Reck adhérait au principe suivant : « Il faut embellir Moscou avec des maisons élégantes, qui, tout en ayant les commodités techniques des constructions urbaines d'Europe occidentale, ne tueraient pas le coloris national de Moscou ».
Yakov Reck vivait dans la maison du passage Lopukhinsky, 5, tandis que l'immeuble voisin sur la Préchistenka, 13, était loué. Après la révolution, le bâtiment a abrité la Société tout-Union des anciens exilés politiques et des déportés, où se trouvaient un musée et les rédactions du dictionnaire biobibliographique et du magazine « Katorga et exil », où étaient publiées des recherches et des documents importants sur l'histoire du mouvement révolutionnaire en Russie. La Société a cessé ses activités en 1935.

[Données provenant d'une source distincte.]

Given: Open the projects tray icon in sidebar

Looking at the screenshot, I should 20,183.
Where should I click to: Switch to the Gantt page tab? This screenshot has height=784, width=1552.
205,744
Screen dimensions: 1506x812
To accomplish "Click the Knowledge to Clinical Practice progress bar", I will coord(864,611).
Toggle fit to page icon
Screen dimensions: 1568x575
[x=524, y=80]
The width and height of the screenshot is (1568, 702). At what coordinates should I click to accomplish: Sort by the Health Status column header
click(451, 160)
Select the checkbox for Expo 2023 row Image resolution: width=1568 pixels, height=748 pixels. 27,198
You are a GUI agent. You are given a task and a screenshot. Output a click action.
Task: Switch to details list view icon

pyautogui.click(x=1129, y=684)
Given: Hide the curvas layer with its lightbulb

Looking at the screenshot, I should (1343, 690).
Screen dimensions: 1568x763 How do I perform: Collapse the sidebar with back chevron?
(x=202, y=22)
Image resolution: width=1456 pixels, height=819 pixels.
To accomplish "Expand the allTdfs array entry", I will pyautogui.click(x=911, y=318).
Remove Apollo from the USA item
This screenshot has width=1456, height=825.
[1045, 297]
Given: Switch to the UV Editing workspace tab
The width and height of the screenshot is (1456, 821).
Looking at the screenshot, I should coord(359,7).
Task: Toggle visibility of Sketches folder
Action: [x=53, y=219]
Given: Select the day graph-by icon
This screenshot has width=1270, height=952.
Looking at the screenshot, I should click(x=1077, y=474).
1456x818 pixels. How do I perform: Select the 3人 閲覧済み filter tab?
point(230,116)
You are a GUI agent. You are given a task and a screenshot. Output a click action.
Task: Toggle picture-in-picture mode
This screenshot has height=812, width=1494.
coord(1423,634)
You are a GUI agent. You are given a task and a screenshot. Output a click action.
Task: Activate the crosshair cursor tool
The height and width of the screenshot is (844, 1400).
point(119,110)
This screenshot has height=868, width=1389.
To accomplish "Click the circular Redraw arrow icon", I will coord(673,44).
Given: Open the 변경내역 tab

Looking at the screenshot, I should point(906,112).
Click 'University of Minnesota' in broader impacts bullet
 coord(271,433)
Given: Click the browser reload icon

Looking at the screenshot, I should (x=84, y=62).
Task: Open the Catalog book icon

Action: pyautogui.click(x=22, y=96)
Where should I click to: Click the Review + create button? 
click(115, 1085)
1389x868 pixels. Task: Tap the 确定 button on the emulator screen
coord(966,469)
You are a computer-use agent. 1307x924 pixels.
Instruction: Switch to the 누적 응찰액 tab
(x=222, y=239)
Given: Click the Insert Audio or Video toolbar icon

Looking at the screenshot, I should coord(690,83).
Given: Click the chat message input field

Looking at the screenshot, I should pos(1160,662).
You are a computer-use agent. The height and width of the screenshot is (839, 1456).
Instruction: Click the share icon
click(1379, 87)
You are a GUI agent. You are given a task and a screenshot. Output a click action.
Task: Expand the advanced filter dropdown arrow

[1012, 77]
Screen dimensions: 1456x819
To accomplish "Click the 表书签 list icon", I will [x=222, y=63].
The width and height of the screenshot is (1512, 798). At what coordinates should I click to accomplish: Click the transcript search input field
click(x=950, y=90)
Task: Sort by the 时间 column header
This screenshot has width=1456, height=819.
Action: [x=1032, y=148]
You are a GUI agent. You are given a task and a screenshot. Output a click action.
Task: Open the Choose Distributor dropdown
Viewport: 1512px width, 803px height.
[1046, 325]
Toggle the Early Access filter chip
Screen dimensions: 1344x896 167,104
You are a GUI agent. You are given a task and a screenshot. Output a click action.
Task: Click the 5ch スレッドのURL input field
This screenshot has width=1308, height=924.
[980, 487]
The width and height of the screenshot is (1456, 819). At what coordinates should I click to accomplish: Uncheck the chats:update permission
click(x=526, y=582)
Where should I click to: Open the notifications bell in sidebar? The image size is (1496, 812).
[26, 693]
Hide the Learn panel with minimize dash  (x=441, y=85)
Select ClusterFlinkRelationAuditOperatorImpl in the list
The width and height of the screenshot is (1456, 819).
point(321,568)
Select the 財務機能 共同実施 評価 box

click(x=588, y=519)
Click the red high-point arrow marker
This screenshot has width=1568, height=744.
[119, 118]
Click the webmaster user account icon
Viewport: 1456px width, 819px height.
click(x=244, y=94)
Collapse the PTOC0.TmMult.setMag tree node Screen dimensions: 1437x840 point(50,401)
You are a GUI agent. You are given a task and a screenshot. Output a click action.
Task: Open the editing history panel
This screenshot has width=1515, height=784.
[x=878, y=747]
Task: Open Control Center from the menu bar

En 2005, le bâtiment a été restauré. Les intérieurs ont conservé leur structure spatiale et leur aménagement partiel. Dans le sous-sol, des voûtes en berceau ont été préservées, tandis que les voûtes Monier se trouvent dans le sous-sol et au premier étage. Les ornements en plâtre sur les plafonds, dans le hall d'entrée et le boudoir du deuxième étage, les rosaces en plâtre, les corniches de plafond tirées, ainsi que les finitions des fenêtres et des portes en marbre artificiel ont été conservés. La façade a conservé sa solution compositionnelle et son aménagement architectural et artistique de 1911, y compris les éléments en plâtre et en stuc, les tirants profilés et les corniches, les pilastres et les encadrements de fenêtres. Les vases, les attiques avec des vases au-dessus des risalits latéraux et les auvents métalliques au-dessus des entrées restent authentiques.